9. Period of Limitations. No legal action shall be brought and no cause of
---------------------
action shall be asserted by or in the right of the Company against Indemnitee,
Indemnitee's estate, spouse, heirs, executors or personal or legal
representatives after the expiration of two years from the date of accrual of
such cause of action, and any claim or cause of action of the Company shall be
extinguished and deemed released unless asserted by the timely filing of a legal
action within such two-year period; provided, however, that if any shorter
--------- -------
period of limitations is otherwise applicable to any such cause of action, such
shorter period shall govern.
10. Construction of Certain Phrases.
-------------------------------
(a) For purposes of this Agreement, references to the "Company" shall
include, in addition to the resulting corporation, any constituent corporation
(including any constituent of a constituent) absorbed in a consolidation or
merger which, if its separate existence had continued, would have had power and
authority to indemnify its directors, officers, employees, agents or
fiduciaries, so that if Indemnitee is or was a director, officer, employee,
agent or fiduciary of such constituent corporation, or is or was serving at the
request of such constituent corporation as a director, officer, employee, agent
or fiduciary of another corporation, partnership, joint venture, employee
benefit plan, trust or other enterprise, Indemnitee shall stand in the same
position under the provisions of this Agreement with respect to the resulting or
surviving corporation as Indemnitee would have with respect to such constituent
corporation if its separate existence had continued.

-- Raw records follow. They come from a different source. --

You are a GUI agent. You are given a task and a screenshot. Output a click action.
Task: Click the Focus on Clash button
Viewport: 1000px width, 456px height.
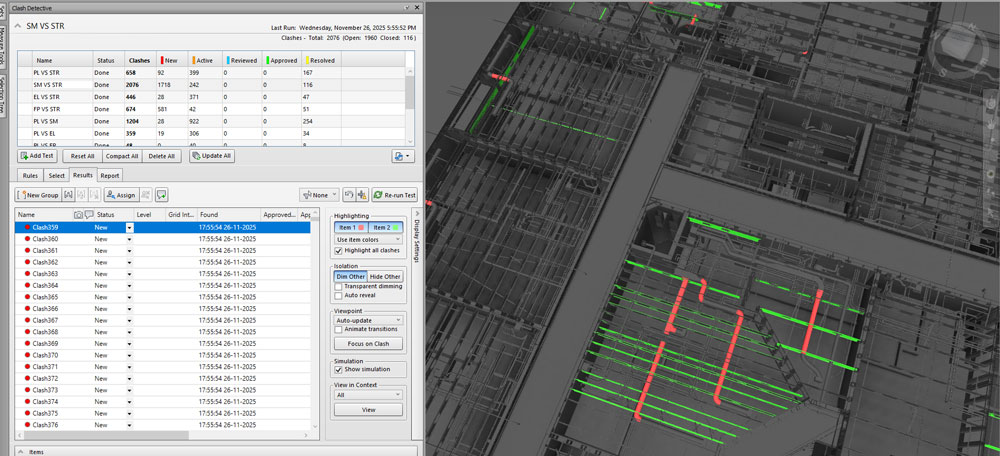coord(369,344)
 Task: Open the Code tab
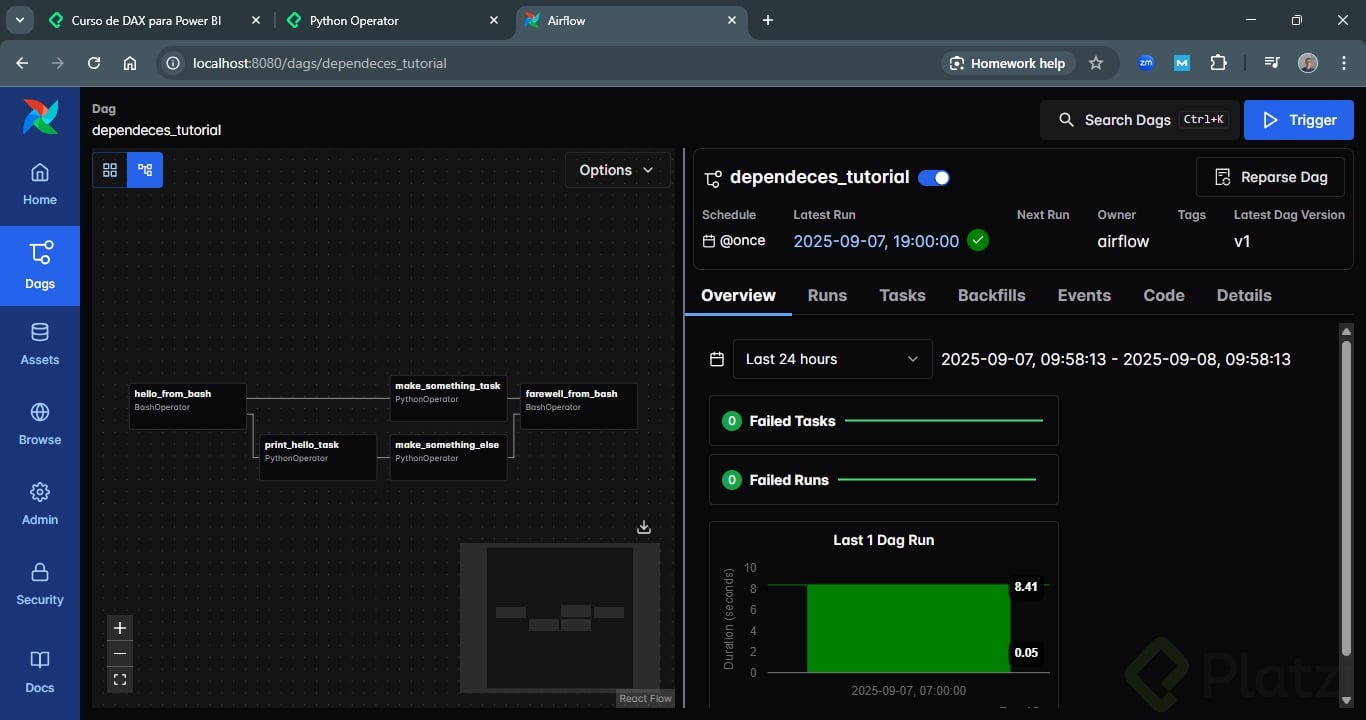(1163, 295)
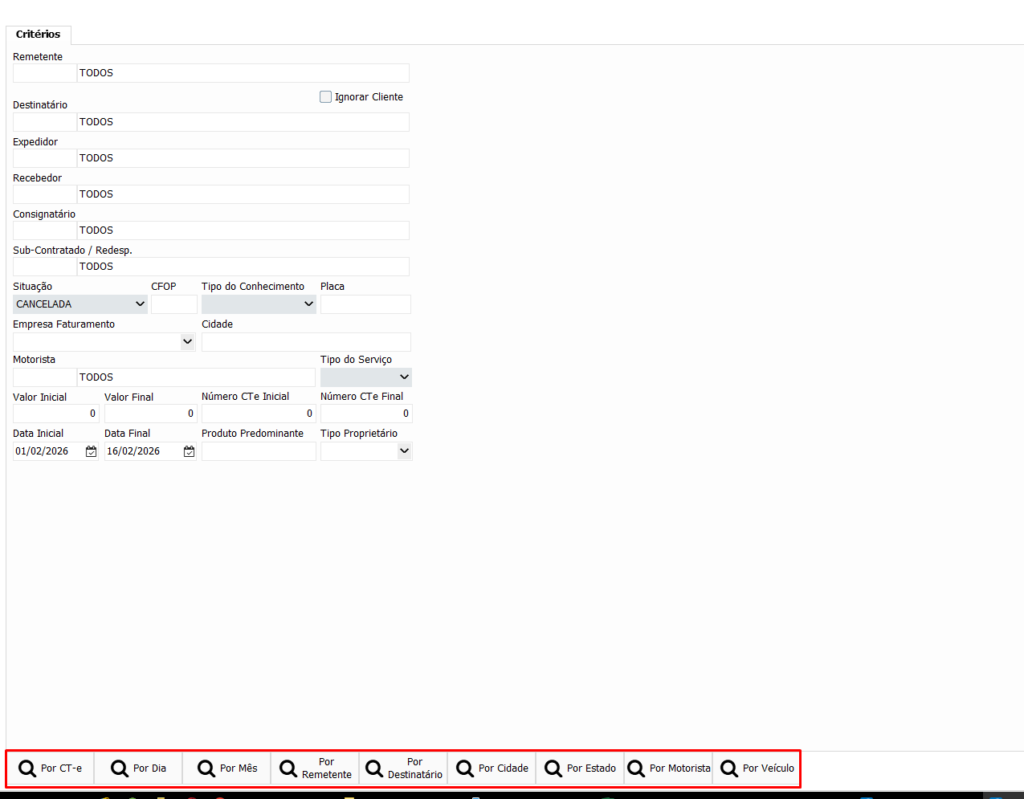Click magnifier icon for Por Cidade
Viewport: 1024px width, 799px height.
click(465, 769)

(b) For purposes of this Agreement, references to "other enterprises"
shall include employee benefit plans; references to "fines" shall include any
excise taxes assessed on Indemnitee with respect to an employee benefit plan;
and references to "serving at the request of the Company" shall include any
service as a director, officer, employee, agent or fiduciary of the Company
which imposes duties on, or involves services by, such director, officer,
employee, agent or fiduciary with respect to an employee benefit plan, its
participants or its beneficiaries;
-6-
and if Indemnitee acted in good faith and in a manner Indemnitee reasonably
believed to be in the interest of the participants and beneficiaries of an
employee benefit plan, Indemnitee shall be deemed to have acted in a manner "not
opposed to the best interests of the Company" as referred to in this Agreement.

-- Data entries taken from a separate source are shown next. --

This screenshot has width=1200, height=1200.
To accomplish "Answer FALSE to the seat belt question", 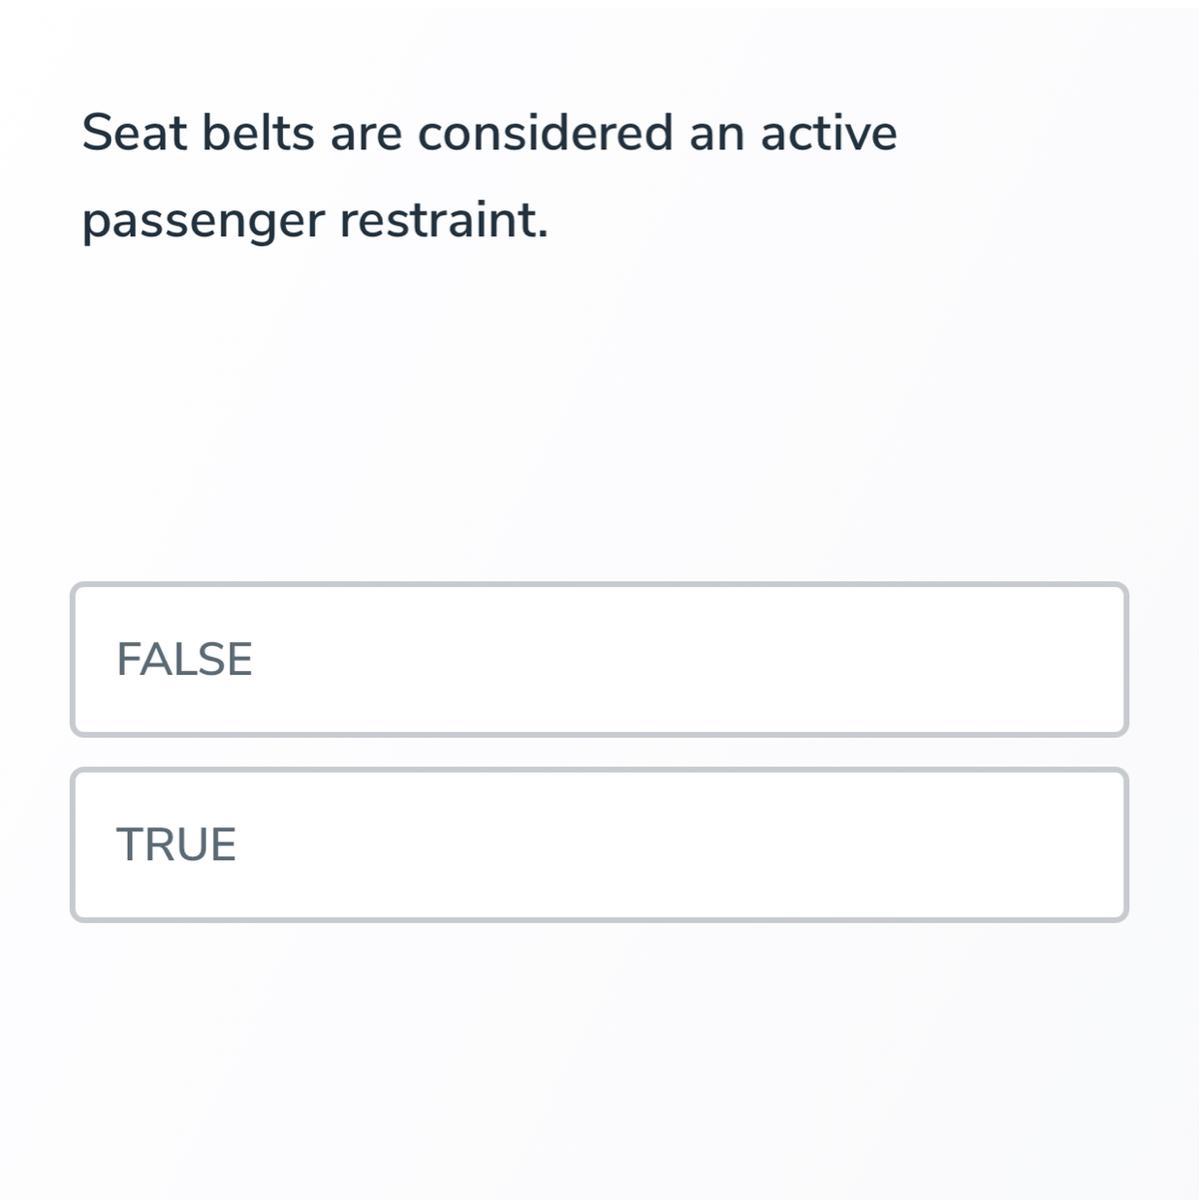I will tap(599, 660).
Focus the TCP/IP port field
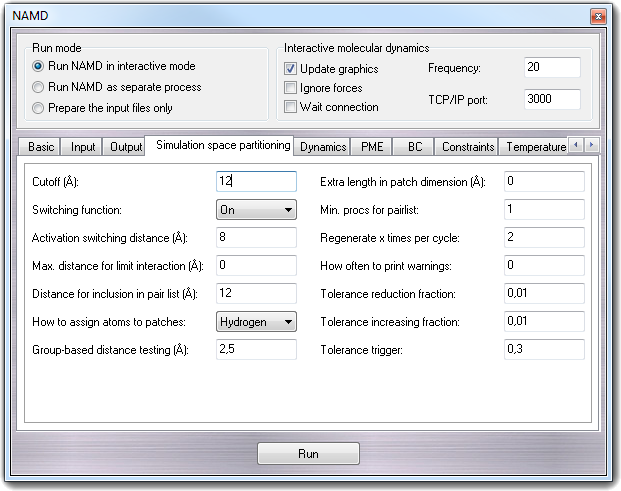The width and height of the screenshot is (621, 491). point(552,100)

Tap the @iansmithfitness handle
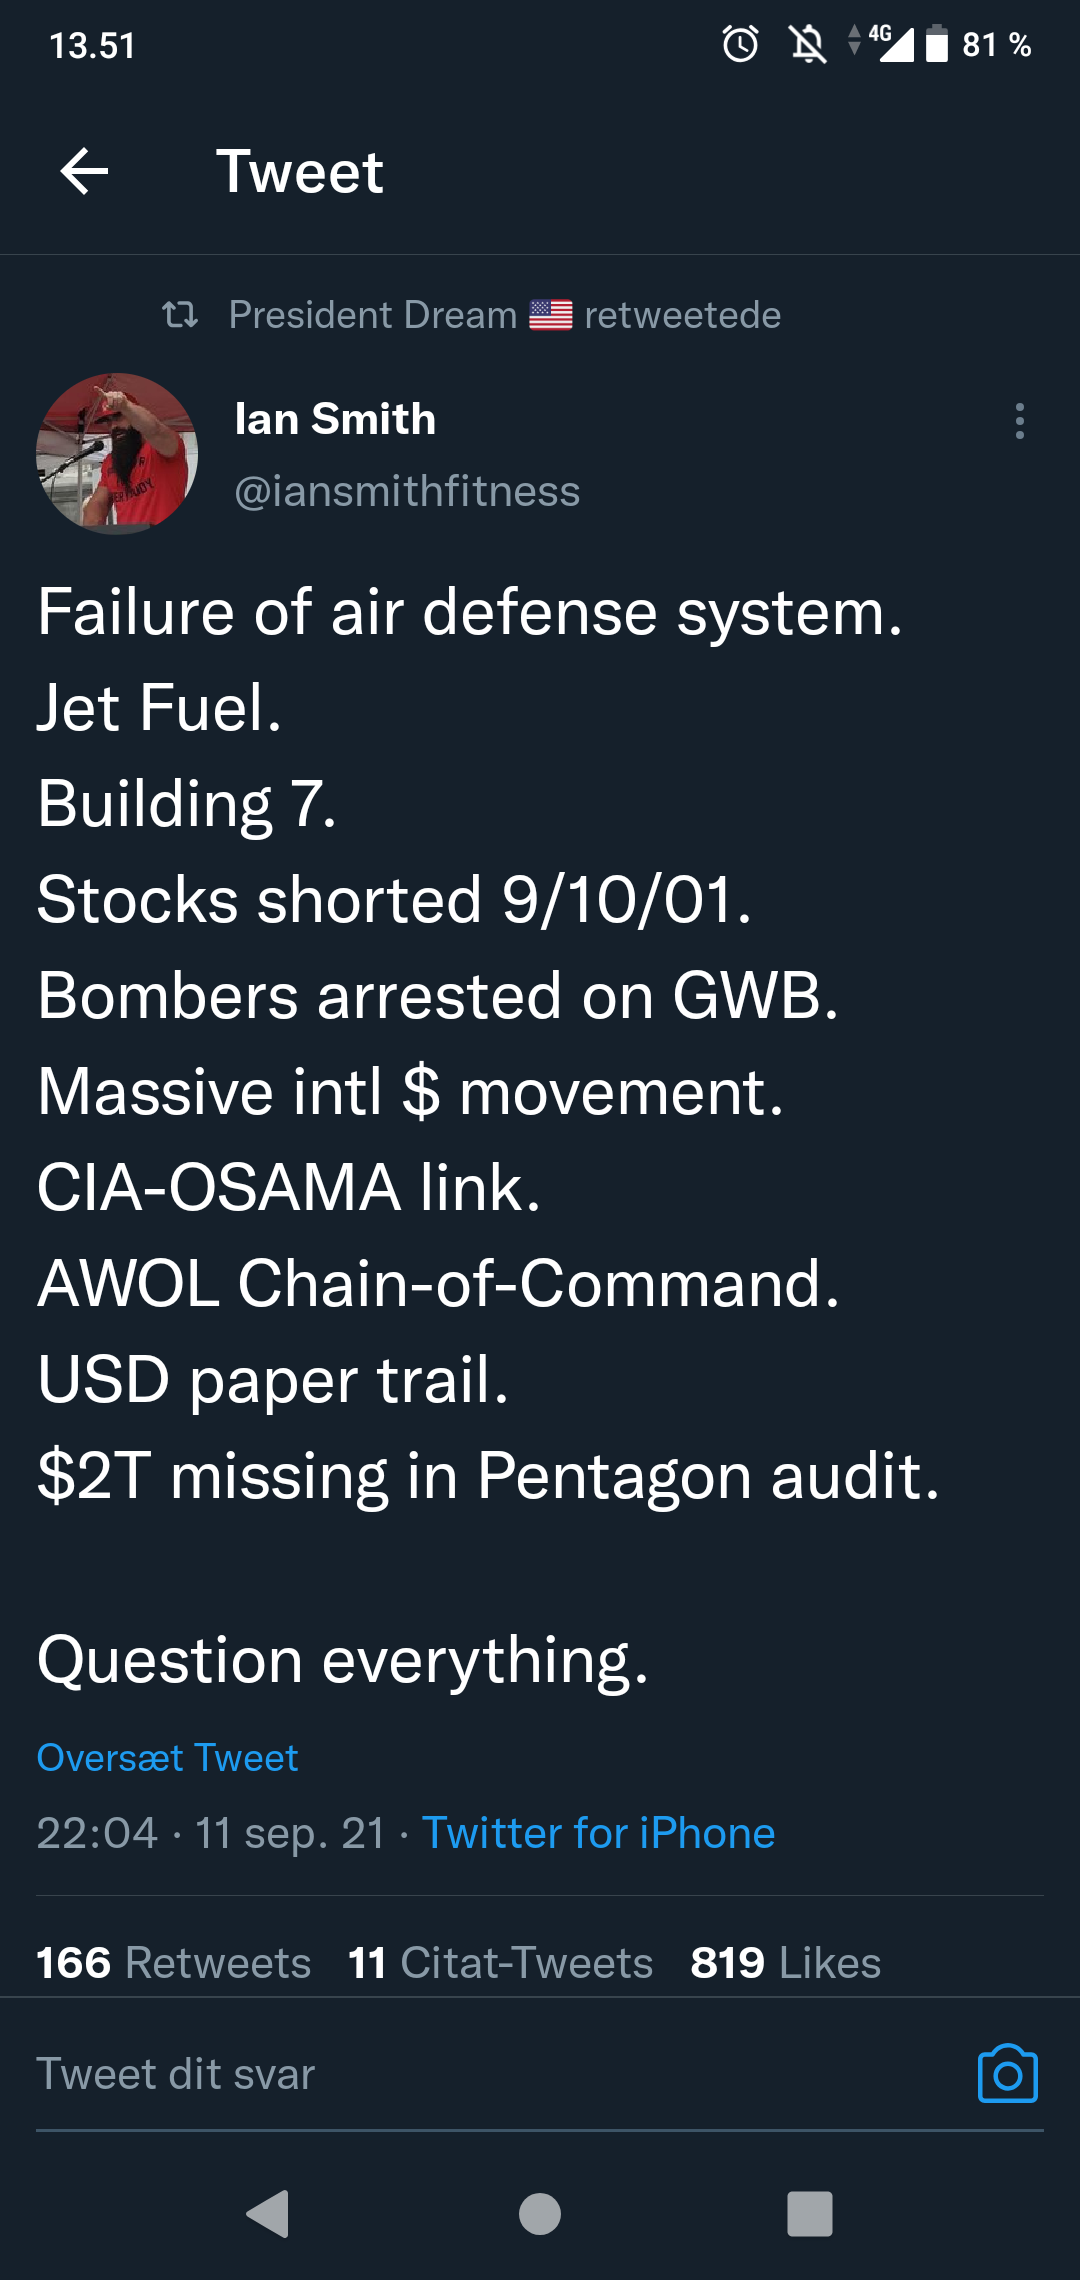[407, 491]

(c) For purposes of this Agreement a "Change in Control" shall be
deemed to have occurred if (i) any "person" (as such term is used in Sections
13(d) and 14(d) of the Securities Exchange Act of 1934, as amended), other than
a trustee or other fiduciary holding securities under an employee benefit plan
of the Company or a corporation owned directly or indirectly by the Shareholders
of the Company in substantially the same proportions as their ownership of stock
of the Company, (A) who is or becomes the beneficial owner, directly or
indirectly, of securities of the Company representing 10% or more of the
combined voting power of the Company's then outstanding Voting Securities,
increases his beneficial ownership of such securities by 5% or more over the
percentage so owned by such person, or (B) becomes the "beneficial owner" (as
defined in Rule 13d-3 under said Act), directly or indirectly, of securities of
the Company representing more than 20% of the total voting power represented by
the Company's then outstanding Voting Securities, (ii) during any period of two
consecutive years, individuals who at the beginning of such period constitute
the Board of Directors of the Company and any new director whose election by the
Board of Directors or nomination for election by the Company's Shareholders was
approved by a vote of at least two-thirds of the directors then still in office
who either were directors at the beginning of the period or whose election or
nomination for election was previously so approved, cease for any reason to
constitute a majority thereof; or (iii) the Shareholders of the Company approve
a merger or consolidation of the Company with any other corporation other than a
merger or consolidation which would result in the Voting Securities of the
Company outstanding immediately prior thereto continuing to represent (either by
remaining outstanding or by being converted into Voting Securities of the
surviving entity) at least 80% of the total voting power represented by the
Voting Securities of the Company or such surviving entity outstanding
immediately after such merger or consolidation, or the Shareholders of the
Company approve a plan of complete liquidation of the Company or an agreement
for the sale or disposition by the Company of (in one transaction or a series of
transactions) all or substantially all of the Company's assets.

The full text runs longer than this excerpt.